How long do you think ? 



I also wanted to add my Nefew (Still hoping it's going to pop out a girl though ) will be born in about a month/a month and a half.


----------



## Luvmyzoocrew (Nov 7, 2008)

*Brandy456 wrote: *


> How long do you think ?




i could go today or hold out until my due date,lol. With my cervix making changes though it is a good sign that at least something is starting, and i am hoping that since this is my fourth that it wont be long.If i dont go i will be induced on the 21st so regardless i only have two weeks to go at the most.


----------



## NetherlandDwarf (Nov 7, 2008)

Good Luck!!! 

Question: Does delivery get easier after the first baby? This is my second pregnancy, and I was really scared to have another baby, I had a lot of comlications with my first pregnancy. That's one of the reasons I waited so long... By the time baby is born there is going to be a 9 year difference between the siblings.
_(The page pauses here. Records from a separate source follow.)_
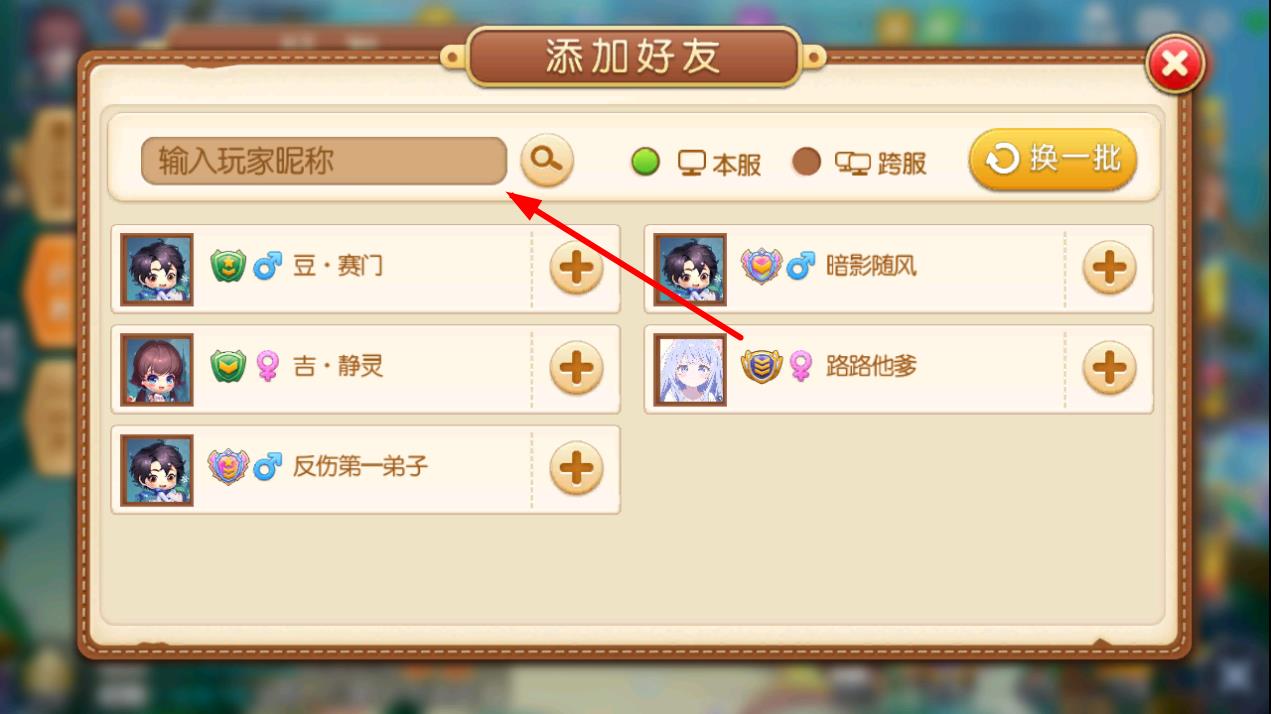
Task: Click the 换一批 refresh button
Action: click(x=1053, y=159)
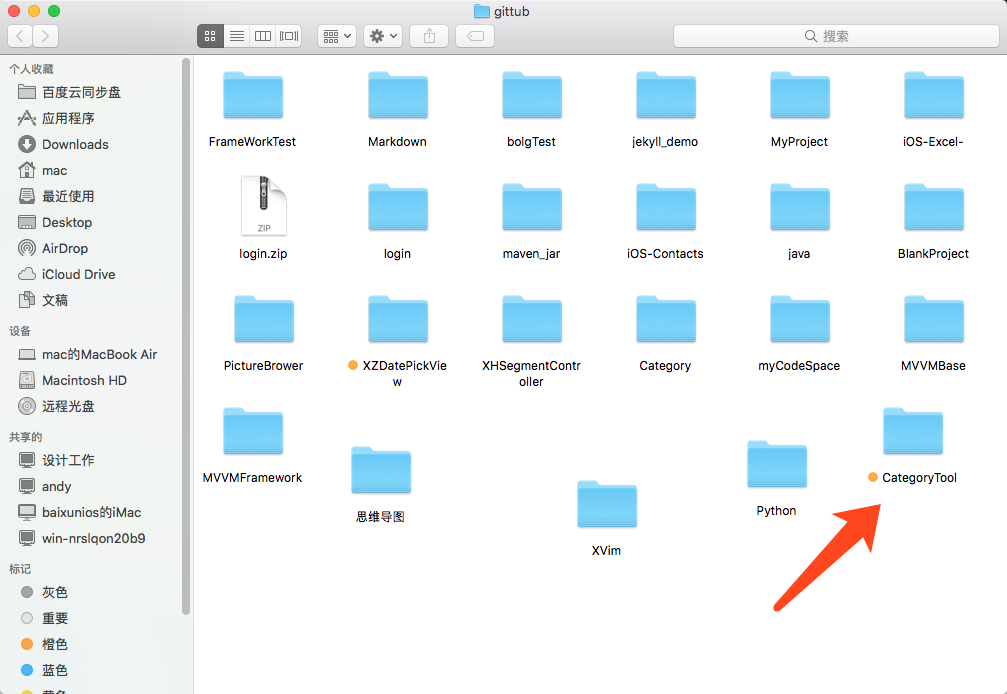Switch to list view mode
The width and height of the screenshot is (1007, 694).
[237, 36]
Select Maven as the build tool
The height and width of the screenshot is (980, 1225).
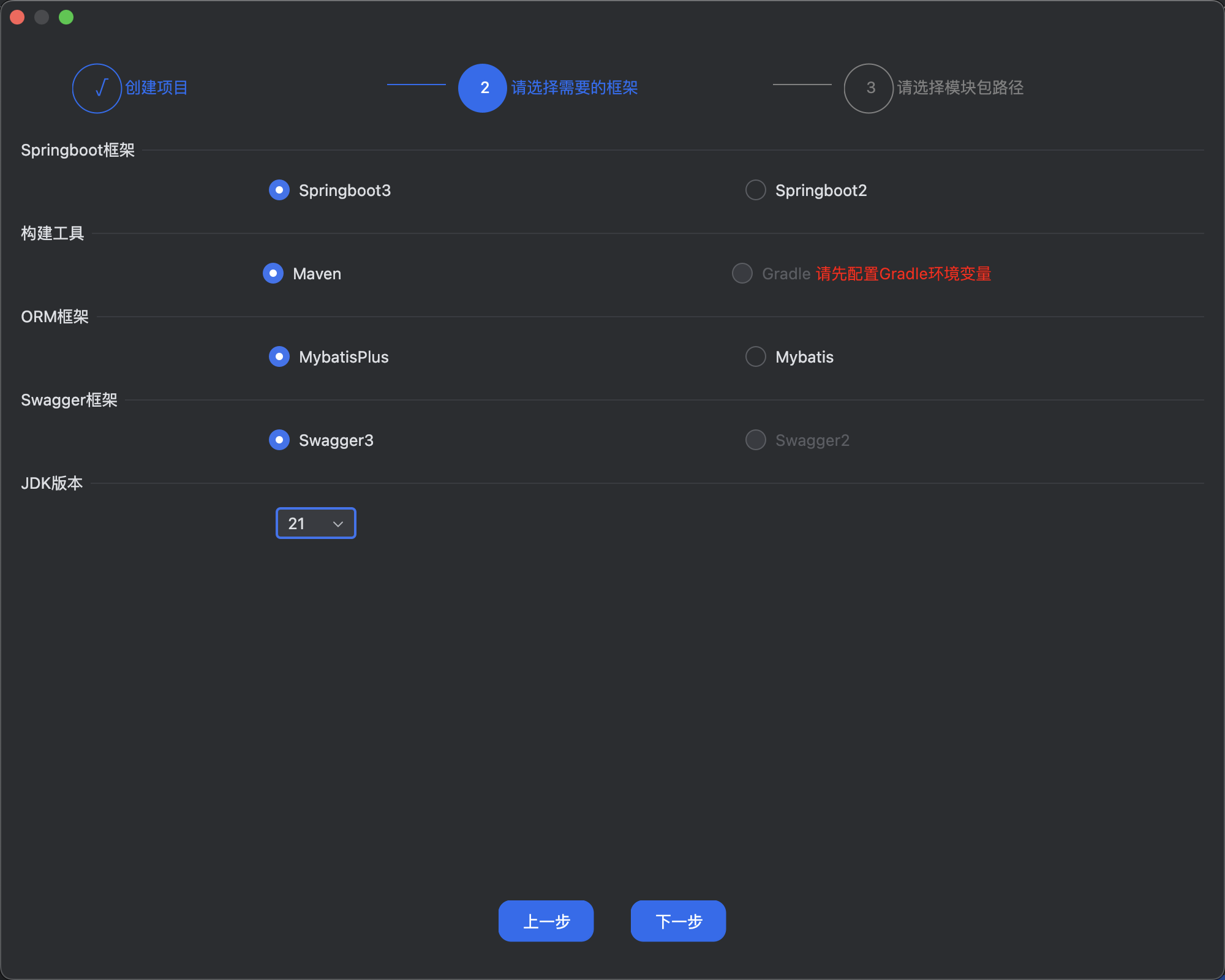pos(273,273)
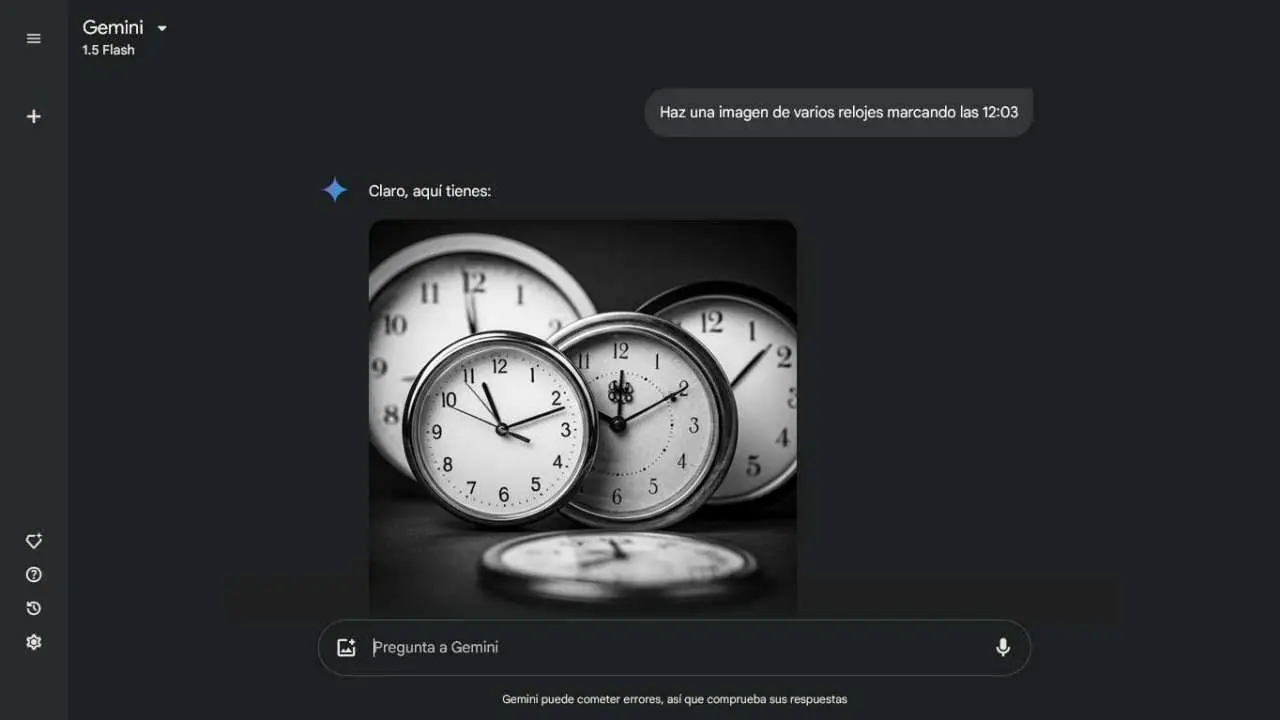This screenshot has width=1280, height=720.
Task: Click the front-left clock in the image
Action: pyautogui.click(x=499, y=430)
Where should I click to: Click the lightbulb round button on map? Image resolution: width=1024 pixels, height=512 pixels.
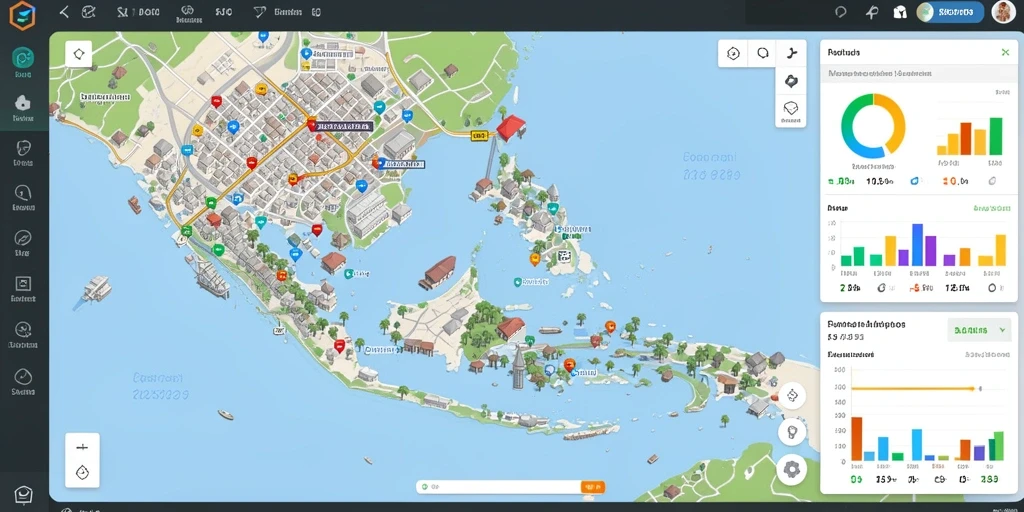pyautogui.click(x=792, y=432)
All advice greatly appreciated!


----------



## Luvmyzoocrew (Nov 7, 2008)

*NetherlandDwarf wrote: *


> Good Luck!!!
> 
> Question: Does delivery get easier after the first baby? This is my second pregnancy, and I was really scared to have another baby, I had a lot of comlications with my first pregnancy. That's one of the reasons I waited so long... By the time baby is born there is going to be a 9 year difference between the siblings.
> 
> All advice greatly appreciated!





Well with a 9 year difference it will be like delivering the first time again, not meaning that it is going to be horrible but your possibility of going late and things like that are higher. But then again your body has already been there done that so it does know what to do this time around, KWIM? There is a five year difference between my first and second and i went late with both of them. All of my labors and pregnancies have been really different, which is crazy because t his is number four and it is so different then the other t hree, i will have to let you know how different labor or recovery are this time,lol


----------



## NetherlandDwarf (Nov 7, 2008)

Yes please do, I hope you have an easy time delivering!!


----------



## Brandy456 (Nov 7, 2008)

Nice, do you have someone from RO to call when you are going into labour so they can post ?


----------



## JadeIcing (Nov 7, 2008)

*Brandy456 wrote: *


> Nice, do you have someone from RO to call when you are going into labour so they can post ?



Yes me! :biggrin2:


----------



## Brandy456 (Nov 7, 2008)

Lol, the proud messanger.


----------



## Becca (Nov 7, 2008)

*JadeIcing wrote: *


> *Brandy456 wrote: *
> 
> 
> > Nice, do you have someone from RO to call when you are going into labour so they can post ?
> ...


Awwh, I'm so excited for you!


----------



## Luvmyzoocrew (Nov 7, 2008)

YEs i will text ya with the information!!!!!!!!!!!!!!!!!!!!


----------



## Brandy456 (Nov 7, 2008)

Your going to text while in labour ? :?


----------



## JadeIcing (Nov 7, 2008)

*Brandy456 wrote: *


> Your going to text while in labour ? :?


Well before and after.


----------



## Luvmyzoocrew (Nov 7, 2008)

*Brandy456 wrote: *


> Your going to text while in labour ? :?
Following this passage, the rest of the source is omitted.